Café, almoço, descanso e terapia ocupacional
Com apenas 11 leitos, sete para mulheres e quatro para homens, a Casa de Apoio Esperança oferece almoço e café da tarde, além de um lugar de descanso para pacientes e familiares de cidades vizinhas que aguardam consulta ou tratamento no Hospital do Câncer. Uma vez por semana os albergados também fazem terapia ocupacional
Conforme a assistente social Ariane Soares, ''pela demanda, a casa deveria ser maior''. ''Fazemos um trabalho com os pacientes para eles também cobrarem uma contrapartida das suas respectivas prefeituras'', diz a assistente social, explicando que dos 157 municípios atendidos pela Esperança, somente oito auxiliam a casa com um salário mínimo mensal e um com R$ 500 mensais.
Uma portaria do Ministério da Saúde, de fevereiro de 1999, prevê que as prefeituras arquem com os custos de transporte, alimentação e estadia dos pacientes em tratamento fora do domicílio.
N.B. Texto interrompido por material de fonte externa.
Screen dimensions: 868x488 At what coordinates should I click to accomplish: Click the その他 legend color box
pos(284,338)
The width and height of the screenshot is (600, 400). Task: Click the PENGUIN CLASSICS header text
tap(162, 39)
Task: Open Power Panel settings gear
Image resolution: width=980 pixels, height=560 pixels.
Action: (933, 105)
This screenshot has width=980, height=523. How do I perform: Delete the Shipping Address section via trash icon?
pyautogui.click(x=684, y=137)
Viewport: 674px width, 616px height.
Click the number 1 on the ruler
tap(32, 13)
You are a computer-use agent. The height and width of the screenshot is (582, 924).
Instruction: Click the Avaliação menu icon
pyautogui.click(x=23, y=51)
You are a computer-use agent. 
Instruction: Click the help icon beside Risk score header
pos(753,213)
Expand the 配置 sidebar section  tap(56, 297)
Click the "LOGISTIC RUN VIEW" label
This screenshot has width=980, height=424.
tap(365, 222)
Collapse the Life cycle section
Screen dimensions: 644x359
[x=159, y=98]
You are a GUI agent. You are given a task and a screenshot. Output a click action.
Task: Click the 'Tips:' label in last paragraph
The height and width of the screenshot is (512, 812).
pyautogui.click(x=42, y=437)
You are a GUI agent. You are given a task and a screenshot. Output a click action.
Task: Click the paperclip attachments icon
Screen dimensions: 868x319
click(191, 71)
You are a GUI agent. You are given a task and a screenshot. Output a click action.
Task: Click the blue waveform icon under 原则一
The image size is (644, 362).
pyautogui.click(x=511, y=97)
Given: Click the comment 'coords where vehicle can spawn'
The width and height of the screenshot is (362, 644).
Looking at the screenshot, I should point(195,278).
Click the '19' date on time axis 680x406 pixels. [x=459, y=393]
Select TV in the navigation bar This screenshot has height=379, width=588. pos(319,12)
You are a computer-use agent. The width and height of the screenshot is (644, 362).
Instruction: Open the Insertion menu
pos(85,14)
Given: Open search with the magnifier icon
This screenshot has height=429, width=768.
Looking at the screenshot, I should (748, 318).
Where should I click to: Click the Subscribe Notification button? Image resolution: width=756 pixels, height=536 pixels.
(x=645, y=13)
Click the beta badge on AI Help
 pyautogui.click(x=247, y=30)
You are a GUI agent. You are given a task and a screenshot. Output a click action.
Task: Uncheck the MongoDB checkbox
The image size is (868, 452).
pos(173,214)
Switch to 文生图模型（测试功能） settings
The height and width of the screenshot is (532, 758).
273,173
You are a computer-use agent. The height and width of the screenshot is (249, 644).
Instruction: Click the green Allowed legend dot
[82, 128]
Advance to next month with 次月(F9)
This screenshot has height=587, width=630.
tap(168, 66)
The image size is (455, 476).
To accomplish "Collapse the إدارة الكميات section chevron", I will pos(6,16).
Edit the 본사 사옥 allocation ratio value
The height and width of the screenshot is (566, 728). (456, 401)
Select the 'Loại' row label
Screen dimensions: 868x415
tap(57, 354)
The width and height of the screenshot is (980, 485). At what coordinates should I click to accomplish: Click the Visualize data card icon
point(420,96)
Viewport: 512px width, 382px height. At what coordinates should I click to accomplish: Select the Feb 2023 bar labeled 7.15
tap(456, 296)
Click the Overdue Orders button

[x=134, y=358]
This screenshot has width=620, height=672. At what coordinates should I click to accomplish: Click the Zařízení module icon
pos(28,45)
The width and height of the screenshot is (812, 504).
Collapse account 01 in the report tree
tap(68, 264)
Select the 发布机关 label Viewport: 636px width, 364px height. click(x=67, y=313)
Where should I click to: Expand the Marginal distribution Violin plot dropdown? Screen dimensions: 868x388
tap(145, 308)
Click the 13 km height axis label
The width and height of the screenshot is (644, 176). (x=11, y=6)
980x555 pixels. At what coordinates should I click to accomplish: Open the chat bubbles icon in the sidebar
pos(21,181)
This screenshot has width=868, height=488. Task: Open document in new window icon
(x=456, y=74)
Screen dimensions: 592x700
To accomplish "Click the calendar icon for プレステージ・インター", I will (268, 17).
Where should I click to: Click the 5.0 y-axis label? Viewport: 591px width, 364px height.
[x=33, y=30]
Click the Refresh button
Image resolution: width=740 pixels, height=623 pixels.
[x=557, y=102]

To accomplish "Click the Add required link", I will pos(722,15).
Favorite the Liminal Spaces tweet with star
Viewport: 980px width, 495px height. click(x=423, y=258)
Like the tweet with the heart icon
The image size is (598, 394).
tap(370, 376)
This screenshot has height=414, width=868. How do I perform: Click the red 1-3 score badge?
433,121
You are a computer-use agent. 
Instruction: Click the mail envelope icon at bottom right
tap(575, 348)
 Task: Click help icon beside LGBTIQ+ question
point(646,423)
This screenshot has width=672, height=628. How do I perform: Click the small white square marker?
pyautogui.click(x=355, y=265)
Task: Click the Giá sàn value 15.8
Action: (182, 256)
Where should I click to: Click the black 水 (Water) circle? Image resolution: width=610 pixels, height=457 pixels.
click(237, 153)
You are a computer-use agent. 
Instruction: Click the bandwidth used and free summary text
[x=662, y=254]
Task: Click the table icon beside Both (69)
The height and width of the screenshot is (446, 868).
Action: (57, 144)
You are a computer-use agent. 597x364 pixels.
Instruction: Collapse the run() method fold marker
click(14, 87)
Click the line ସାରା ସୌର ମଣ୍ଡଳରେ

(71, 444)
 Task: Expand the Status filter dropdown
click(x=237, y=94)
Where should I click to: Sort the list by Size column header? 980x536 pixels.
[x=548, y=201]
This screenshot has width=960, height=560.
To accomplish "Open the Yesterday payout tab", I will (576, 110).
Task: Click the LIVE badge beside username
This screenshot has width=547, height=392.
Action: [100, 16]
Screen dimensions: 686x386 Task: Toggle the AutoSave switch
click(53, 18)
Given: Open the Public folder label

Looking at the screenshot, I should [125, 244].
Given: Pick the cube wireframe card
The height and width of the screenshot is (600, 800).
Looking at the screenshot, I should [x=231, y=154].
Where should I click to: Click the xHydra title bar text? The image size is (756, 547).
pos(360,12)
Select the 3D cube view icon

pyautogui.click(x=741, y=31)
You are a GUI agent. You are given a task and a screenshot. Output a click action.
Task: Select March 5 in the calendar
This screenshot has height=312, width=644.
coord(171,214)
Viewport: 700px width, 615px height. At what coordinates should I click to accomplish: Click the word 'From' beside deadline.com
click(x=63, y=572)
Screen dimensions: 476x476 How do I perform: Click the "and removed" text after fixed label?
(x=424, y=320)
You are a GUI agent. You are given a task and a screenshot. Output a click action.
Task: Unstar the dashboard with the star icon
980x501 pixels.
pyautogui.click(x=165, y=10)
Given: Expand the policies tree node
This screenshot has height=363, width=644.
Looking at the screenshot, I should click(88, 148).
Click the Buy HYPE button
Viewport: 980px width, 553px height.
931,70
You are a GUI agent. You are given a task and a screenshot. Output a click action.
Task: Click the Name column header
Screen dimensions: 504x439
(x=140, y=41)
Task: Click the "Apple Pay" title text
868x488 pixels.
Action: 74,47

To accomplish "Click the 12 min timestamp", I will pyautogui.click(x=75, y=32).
Em média, cada doente e seu acompanhante teriam direito a R$ 15 diários repassados pelo Município às casas de apoio, mas a realidade não funciona assim.
''Não podemos abrir para muitos hospitais porque não tem espaço, mas em casos extremos, e por camaradagem, sempre que dá procuramos ajudar os pacientes do HU também'', aponta Ariane, ressaltando que o centro é mantido com doações e parcerias com empresas.
''Não dá para explicar, mas quando estamos precisando de alimento, sempre aparece uma cesta básica'', comenta a assistente social, afirmando que o índice de retorno de paciente é alto. ''De três em três meses alguns voltam para novas aplicações de cobalto.''
A casa fica aberta das 8 às 17 horas, mas recebe pessoas até às 21 horas durante a semana. Nos fins de semana permanece fechada. Ao todo, três voluntários auxiliam o trabalho da assistente social, da cozinheira e da enfermeira contratadas para cuidar da casa. (M.G.)